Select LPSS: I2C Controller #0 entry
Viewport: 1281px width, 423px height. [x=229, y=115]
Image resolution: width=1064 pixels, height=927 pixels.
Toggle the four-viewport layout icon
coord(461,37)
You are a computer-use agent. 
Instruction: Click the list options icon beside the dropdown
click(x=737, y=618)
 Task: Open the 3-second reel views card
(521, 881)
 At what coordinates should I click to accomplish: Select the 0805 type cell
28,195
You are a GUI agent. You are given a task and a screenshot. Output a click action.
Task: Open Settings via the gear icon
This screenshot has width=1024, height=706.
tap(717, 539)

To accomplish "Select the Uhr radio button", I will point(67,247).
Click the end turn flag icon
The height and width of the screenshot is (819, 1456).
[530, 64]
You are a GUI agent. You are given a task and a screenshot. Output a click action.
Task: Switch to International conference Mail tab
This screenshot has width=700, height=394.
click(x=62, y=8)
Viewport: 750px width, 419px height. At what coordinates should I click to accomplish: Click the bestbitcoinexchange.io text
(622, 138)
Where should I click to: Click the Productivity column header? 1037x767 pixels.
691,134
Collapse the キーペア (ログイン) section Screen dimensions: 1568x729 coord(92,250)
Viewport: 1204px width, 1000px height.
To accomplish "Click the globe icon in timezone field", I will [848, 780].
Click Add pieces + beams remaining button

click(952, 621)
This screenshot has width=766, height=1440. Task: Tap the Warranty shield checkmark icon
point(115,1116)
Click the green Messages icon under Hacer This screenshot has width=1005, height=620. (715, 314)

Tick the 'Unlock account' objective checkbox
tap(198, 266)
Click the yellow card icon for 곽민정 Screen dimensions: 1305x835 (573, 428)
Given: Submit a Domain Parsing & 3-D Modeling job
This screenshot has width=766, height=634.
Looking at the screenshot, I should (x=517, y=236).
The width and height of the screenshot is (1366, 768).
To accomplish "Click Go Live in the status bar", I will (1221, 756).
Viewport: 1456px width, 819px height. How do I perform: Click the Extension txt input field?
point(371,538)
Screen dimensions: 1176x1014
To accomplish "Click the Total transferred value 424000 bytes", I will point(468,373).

* _Short task_
Reproduce the material from the line containing "I will point(67,247)." through the line containing "click(952, 621)", both included, with nothing else.

* _Final result_
To accomplish "Select the Uhr radio button", I will point(67,247).
Click the end turn flag icon
The height and width of the screenshot is (819, 1456).
[530, 64]
You are a GUI agent. You are given a task and a screenshot. Output a click action.
Task: Switch to International conference Mail tab
This screenshot has width=700, height=394.
click(x=62, y=8)
Viewport: 750px width, 419px height. At what coordinates should I click to accomplish: Click the bestbitcoinexchange.io text
(622, 138)
Where should I click to: Click the Productivity column header? 1037x767 pixels.
691,134
Collapse the キーペア (ログイン) section Screen dimensions: 1568x729 coord(92,250)
Viewport: 1204px width, 1000px height.
To accomplish "Click the globe icon in timezone field", I will [848, 780].
Click Add pieces + beams remaining button

click(952, 621)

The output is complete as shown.